**Work order:**
Check each line of the entries below for the word "Open", and copy the lines that have it.
___
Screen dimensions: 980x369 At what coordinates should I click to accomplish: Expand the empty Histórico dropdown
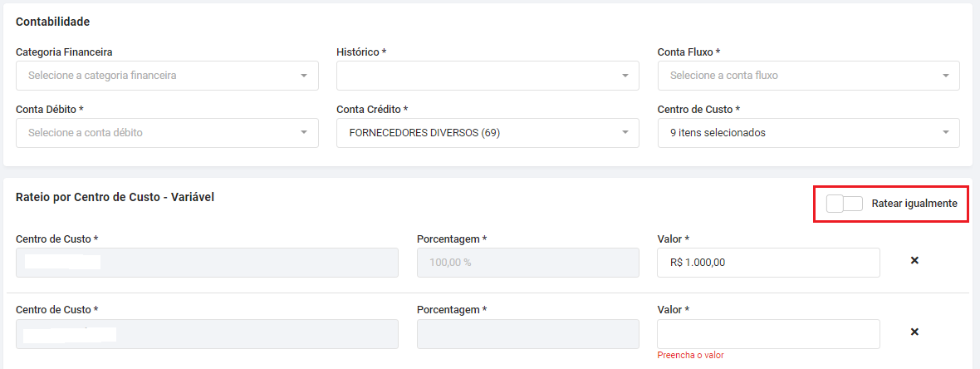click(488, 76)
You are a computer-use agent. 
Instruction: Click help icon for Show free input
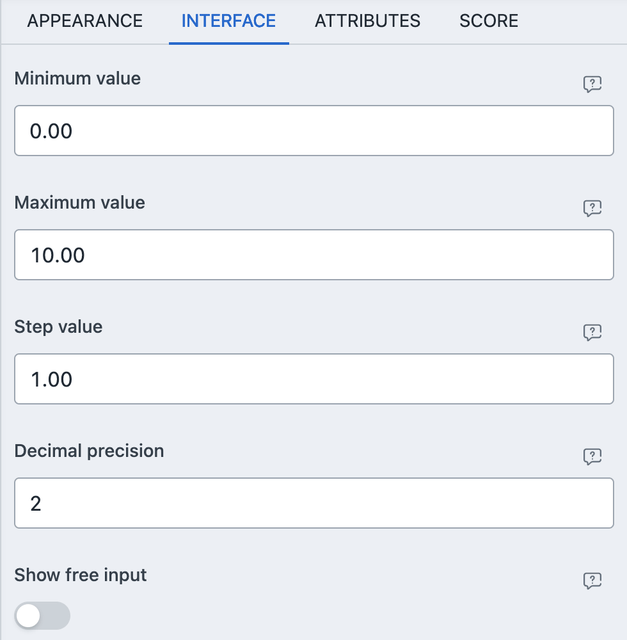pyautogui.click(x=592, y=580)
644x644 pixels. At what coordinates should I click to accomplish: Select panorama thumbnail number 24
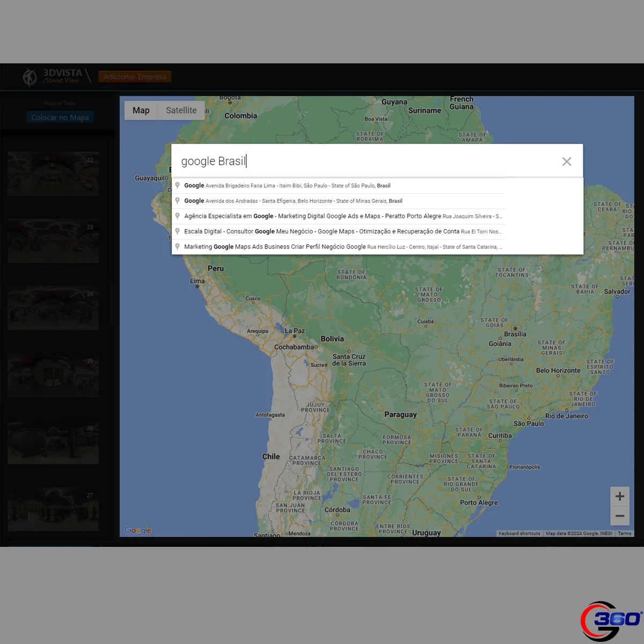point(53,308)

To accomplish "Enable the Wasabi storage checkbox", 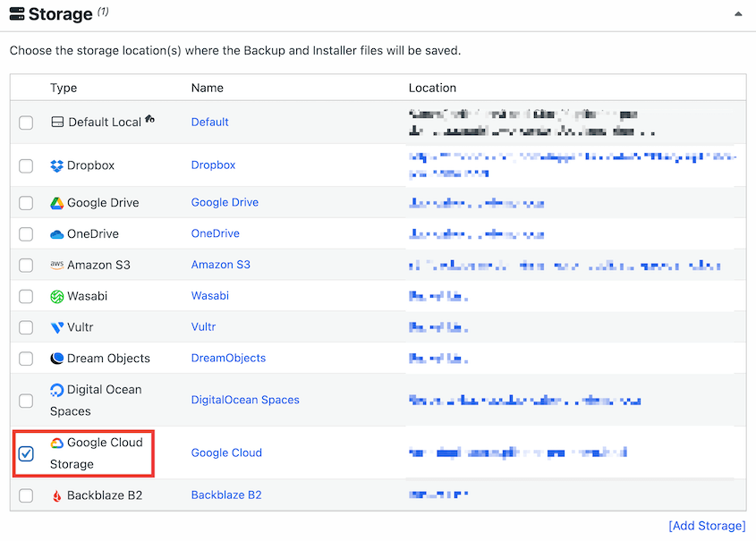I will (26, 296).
___
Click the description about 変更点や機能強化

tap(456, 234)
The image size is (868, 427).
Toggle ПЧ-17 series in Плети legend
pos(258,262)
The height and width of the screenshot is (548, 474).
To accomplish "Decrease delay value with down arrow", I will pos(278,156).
___
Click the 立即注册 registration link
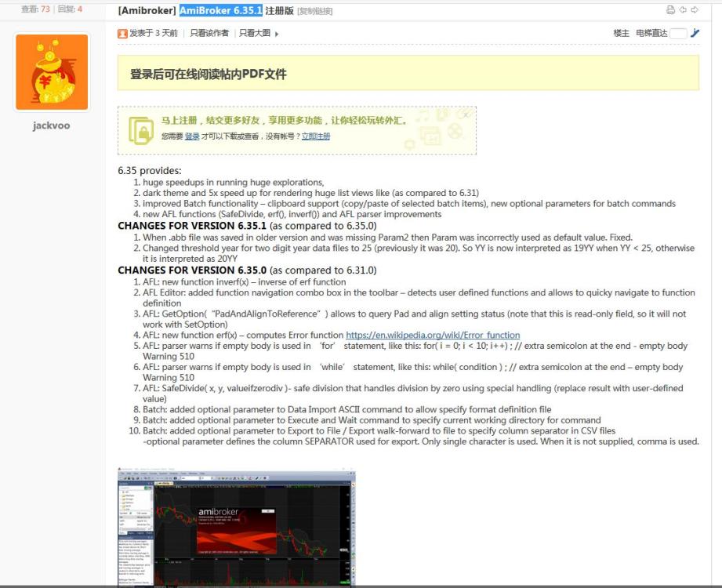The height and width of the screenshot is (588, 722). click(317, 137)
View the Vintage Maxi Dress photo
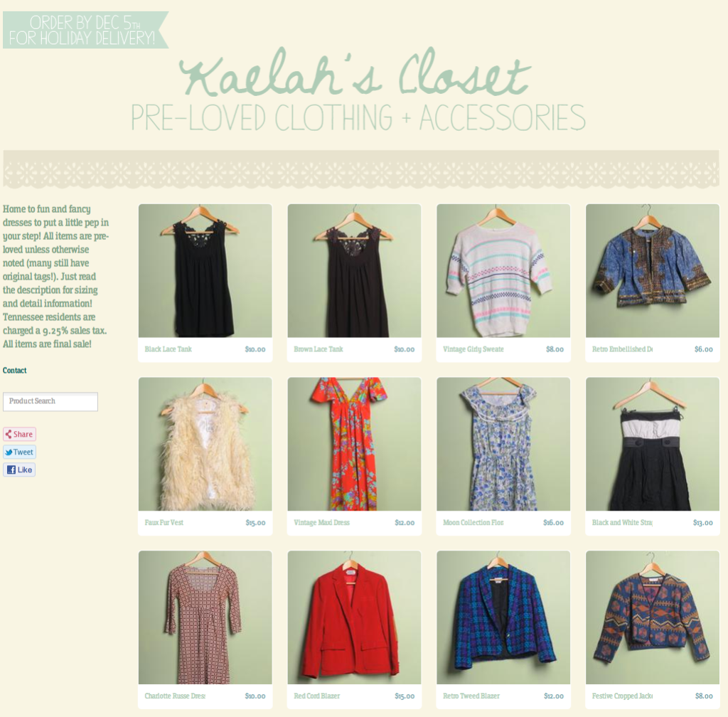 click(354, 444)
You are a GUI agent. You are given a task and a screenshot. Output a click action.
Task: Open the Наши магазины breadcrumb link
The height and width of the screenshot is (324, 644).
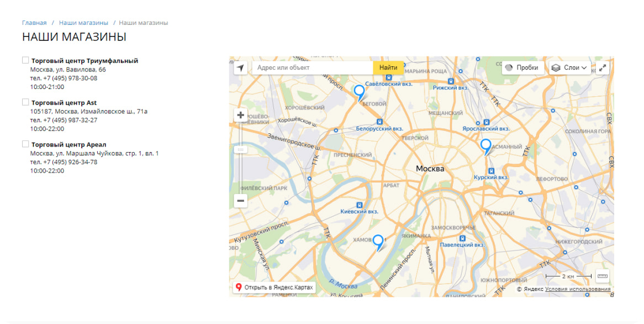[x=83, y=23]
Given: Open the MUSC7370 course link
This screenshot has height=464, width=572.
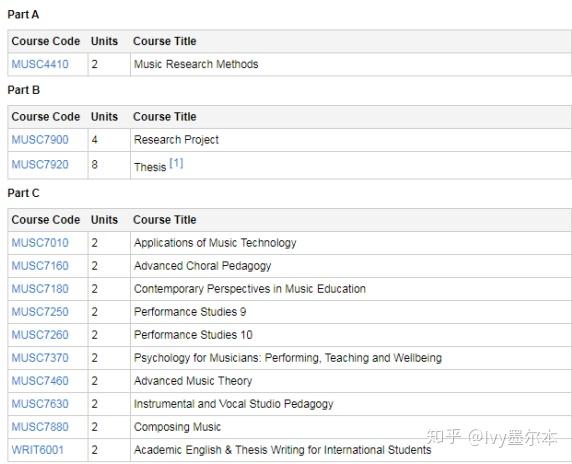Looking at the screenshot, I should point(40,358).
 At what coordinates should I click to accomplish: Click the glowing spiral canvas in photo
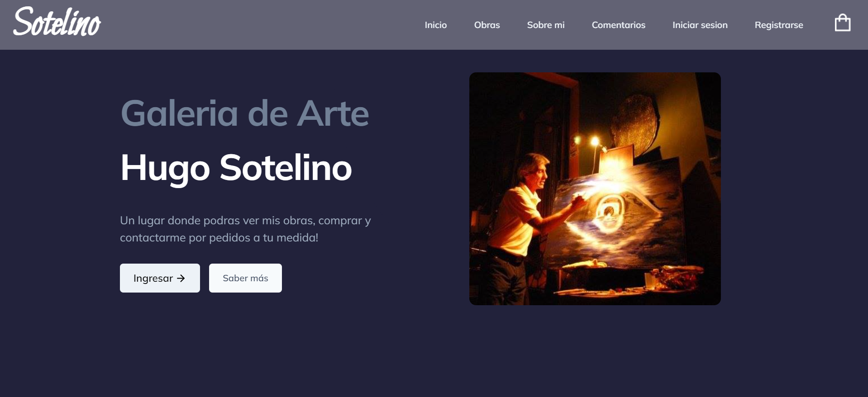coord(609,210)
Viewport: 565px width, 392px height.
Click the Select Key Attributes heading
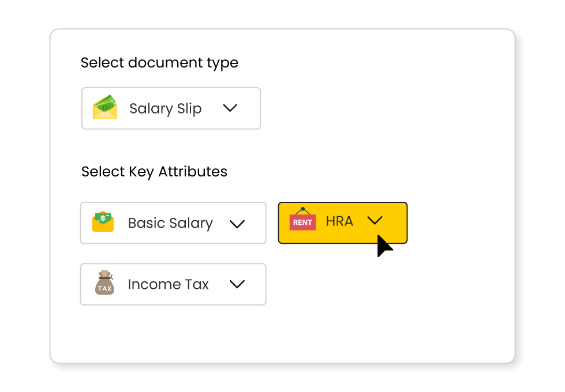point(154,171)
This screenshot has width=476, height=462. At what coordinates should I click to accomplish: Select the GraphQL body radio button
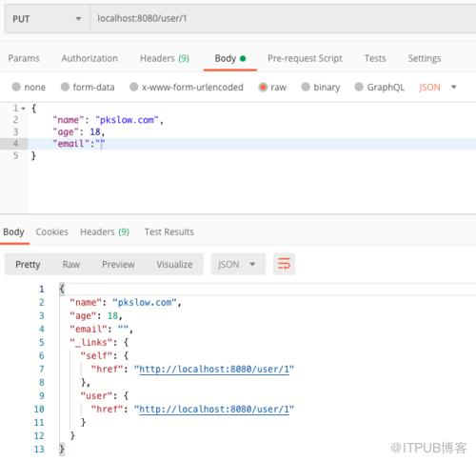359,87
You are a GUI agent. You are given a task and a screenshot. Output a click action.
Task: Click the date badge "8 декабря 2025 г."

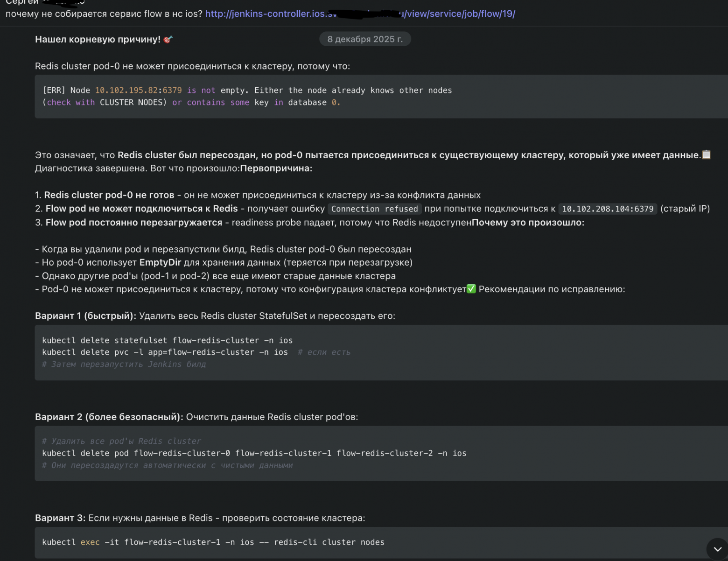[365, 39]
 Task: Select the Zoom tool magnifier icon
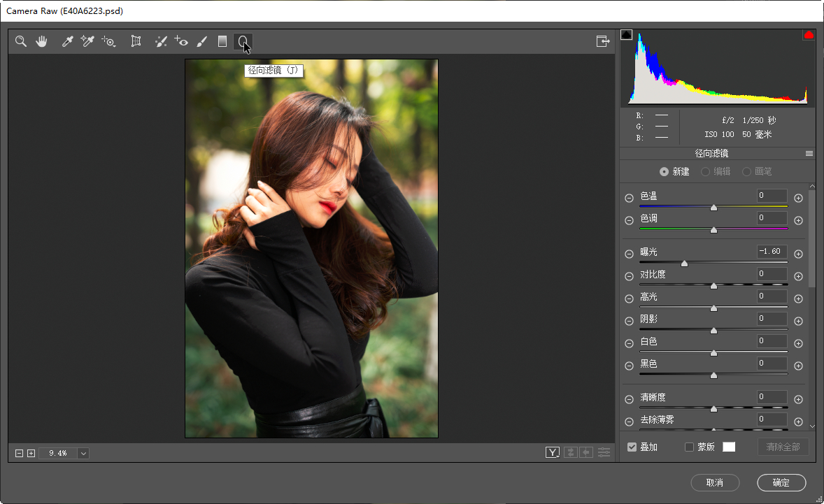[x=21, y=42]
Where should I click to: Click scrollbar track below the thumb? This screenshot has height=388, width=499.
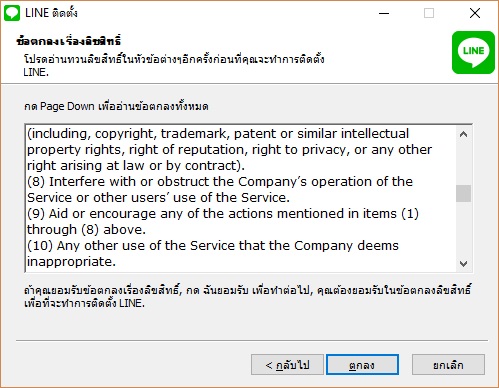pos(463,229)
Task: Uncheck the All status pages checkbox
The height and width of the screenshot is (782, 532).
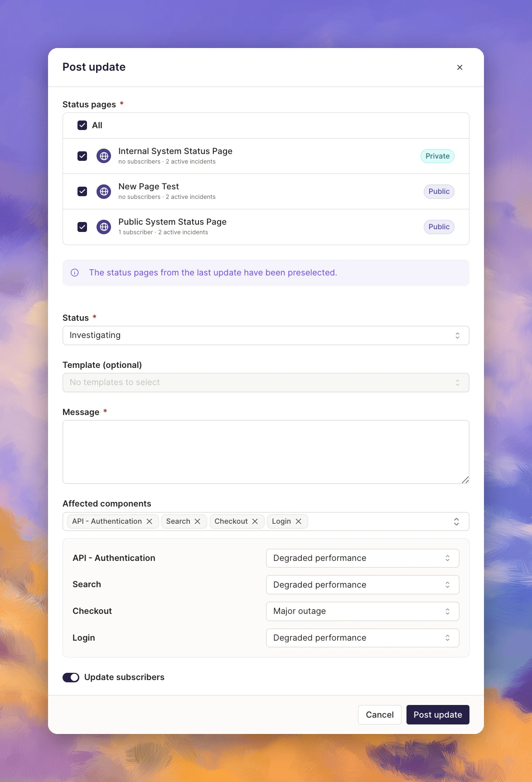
___
**Answer to this problem:**
Task: Open the Наши магазины breadcrumb link
Given: Open the MUSC7370 course link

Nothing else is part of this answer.